Once the patient's ventilatory drive has normalized and spontaneous triggering of the ventilator can be maintained, patients with ARDS/ALI can usually be maintained with pressure-support ventilation. As with assist/control, the peak pressure should be maintained as low as possible and always less than 30 cm H2O.
In patients with reduced chest wall compliances as a result of abdominal sepsis, ascites, obesity, thoracic deformity, or massive fluid resuscitation following trauma, a plateau pressure greater than 30 cm H2O may be necessary for adequate ventilation. This is acceptable, as the transpulmonary pressure is lower with the stiff chest wall preventing overdistension of the lung. However, when the plateau pressure is greater than 30 cm H2O, the tidal volume should be reduced to less than 6 mL/kg PBW.
In ARDS/ALI, care should be exercised to never disconnect the ventilator circuit. Whenever the circuit is disconnected from the airway, lung derecruitment occurs within seconds. Inline suction catheters should always be used, and the use of manual resuscitators (Ambu bags) should be avoided. Suctioning should only occur when the presence of secretions is observed, and when performed, the suction pressure should be regulated to 120 mm Hg and performed gently to avoid lung derecruitment.

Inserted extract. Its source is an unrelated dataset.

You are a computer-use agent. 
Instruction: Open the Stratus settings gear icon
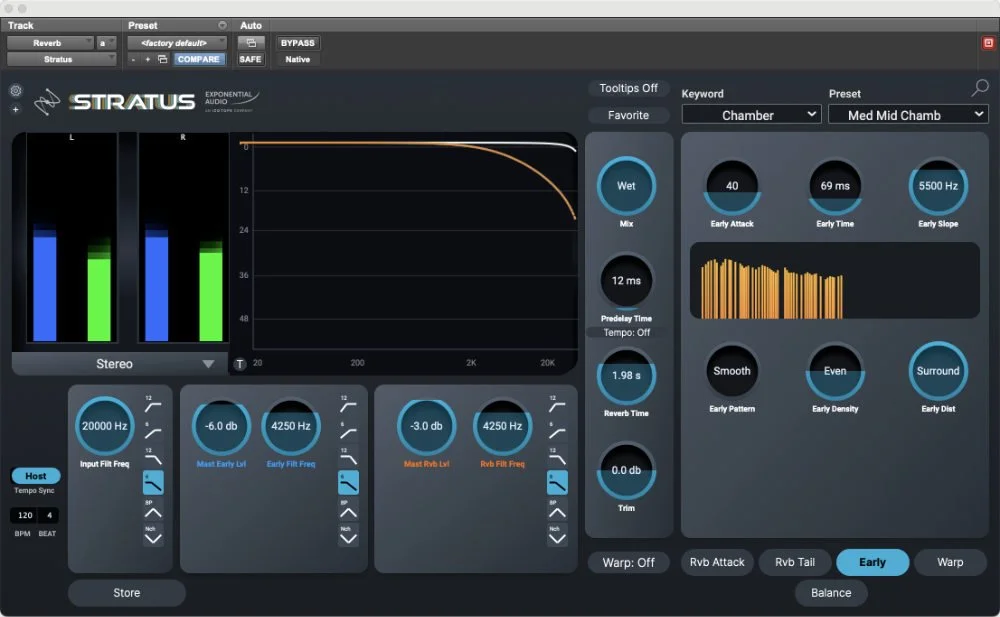pos(15,90)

If lung recruitment and an appropriate PEEP setting are achieved but the FIO2 remains greater than 0.60 to achieve adequate oxygenation, then consider prone positioning (if the PaO2/FIO2 is <100 mm Hg) of the patient. Although neither prone positioning nor lung recruitment have been shown to improve survival rates, both can recruit lung and may improve oxygenation. The recruitment of regions of atelectasis reduces the plateau pressure and FIO2, improves surfactant function, and decreases the risk of pneumonia. At this time, the use of high-frequency oscillation or airway pressure-release ventilation does not appear to improve outcome in ARDS, but both modes can provide adequate management of ARDS/ALI patients. Neither mode has been shown to be superior to conventional assist/control ventilation.
Patients with unilateral lung disease present a particularly difficult challenge for mechanical ventilation. The postoperative patient after single-lung transplantation illustrates these problems. One lung has relatively normal pulmonary mechanics (the transplanted lung), whereas the native lung has mechanics reflecting either obstructive or restrictive disease. In these patients, the ventilator should be set to ensure maximum function of the native lung, as this lung will present the greatest ventilatory challenge. If the native lung has chronic obstruction, ventilate with moderate volume and slow rates. With pulmonary fibrosis of the native lung, a smaller VT and more rapid rate are indicated. In the case of pulmonary fibrosis, there is less concern about air trapping. However, peak alveolar pressure may be high because of the reduced lung compliance.
The greatest ventilatory challenge is the patient with a single-lung transplant where the native lung is obstructed and the transplanted lung has become stiff (low compliance) as a consequence of infection, rejection, or acute lung injury. In this setting, it is difficult to determine the ideal ventilator settings because of the differing pathology of each lung. Careful attention needs to be paid to 2 variables as adjustments are made: first, concern about peak alveolar pressure because of ventilator-imposed lung injury, damaging the transplanted lung and its bronchial anastomosis, and second, air trapping in the obstructed lung resulting in grossly compromised ventilation/perfusion ratios, overdistension, and the like. In this setting, permissive hypercapnia is often necessary with the final ventilator settings being a compromise between the conflicting needs of each lung.